Collected data:
————————
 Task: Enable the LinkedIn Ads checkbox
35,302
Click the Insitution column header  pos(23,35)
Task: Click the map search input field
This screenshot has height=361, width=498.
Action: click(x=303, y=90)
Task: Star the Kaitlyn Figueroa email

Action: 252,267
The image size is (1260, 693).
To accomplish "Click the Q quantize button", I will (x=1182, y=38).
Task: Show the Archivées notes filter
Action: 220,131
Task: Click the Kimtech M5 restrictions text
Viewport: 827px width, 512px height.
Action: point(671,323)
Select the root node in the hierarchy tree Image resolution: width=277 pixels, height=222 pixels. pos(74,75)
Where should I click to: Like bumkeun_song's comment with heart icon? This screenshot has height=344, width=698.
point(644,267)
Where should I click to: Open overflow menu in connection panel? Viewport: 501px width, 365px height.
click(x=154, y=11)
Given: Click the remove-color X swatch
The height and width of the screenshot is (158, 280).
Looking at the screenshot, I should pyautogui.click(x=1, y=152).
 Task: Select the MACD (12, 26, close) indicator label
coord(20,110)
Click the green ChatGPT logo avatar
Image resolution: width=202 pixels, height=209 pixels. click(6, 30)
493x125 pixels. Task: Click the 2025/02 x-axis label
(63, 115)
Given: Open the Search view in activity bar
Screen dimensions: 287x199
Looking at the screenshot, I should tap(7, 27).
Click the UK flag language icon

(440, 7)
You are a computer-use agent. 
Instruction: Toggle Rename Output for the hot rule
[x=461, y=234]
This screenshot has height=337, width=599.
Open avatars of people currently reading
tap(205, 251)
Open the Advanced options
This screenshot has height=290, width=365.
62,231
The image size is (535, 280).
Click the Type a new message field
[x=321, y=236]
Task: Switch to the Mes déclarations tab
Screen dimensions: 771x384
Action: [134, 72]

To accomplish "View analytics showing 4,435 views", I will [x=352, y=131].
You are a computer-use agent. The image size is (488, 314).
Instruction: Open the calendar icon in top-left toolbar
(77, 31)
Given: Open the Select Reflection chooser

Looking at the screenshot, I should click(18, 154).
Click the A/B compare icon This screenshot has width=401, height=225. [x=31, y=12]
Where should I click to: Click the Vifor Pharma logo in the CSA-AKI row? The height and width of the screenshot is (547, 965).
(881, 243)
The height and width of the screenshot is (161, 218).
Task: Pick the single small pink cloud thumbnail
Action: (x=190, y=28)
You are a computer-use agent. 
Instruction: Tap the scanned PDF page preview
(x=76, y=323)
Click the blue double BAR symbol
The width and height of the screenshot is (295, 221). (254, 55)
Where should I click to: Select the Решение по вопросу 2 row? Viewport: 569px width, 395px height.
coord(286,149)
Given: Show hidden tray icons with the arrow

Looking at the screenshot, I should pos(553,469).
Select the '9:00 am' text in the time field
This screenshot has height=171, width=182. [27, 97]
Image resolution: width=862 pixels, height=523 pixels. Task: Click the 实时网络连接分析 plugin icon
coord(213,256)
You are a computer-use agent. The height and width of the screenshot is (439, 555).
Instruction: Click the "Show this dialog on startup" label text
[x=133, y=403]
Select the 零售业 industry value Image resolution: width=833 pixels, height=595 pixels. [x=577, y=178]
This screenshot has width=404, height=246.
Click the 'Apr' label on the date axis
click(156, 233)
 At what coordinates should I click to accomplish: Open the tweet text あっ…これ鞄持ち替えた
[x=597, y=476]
————————
WHAT THE TASK REQUIRES:
Lines with the word "agent" in them are the answer; report each one from the data.

FINAL ANSWER:
You are a computer-use agent. 
You are a computer-use agent. The image size is (488, 314).
You are a computer-use agent. 
You are a computer-use agent. The height and width of the screenshot is (439, 555).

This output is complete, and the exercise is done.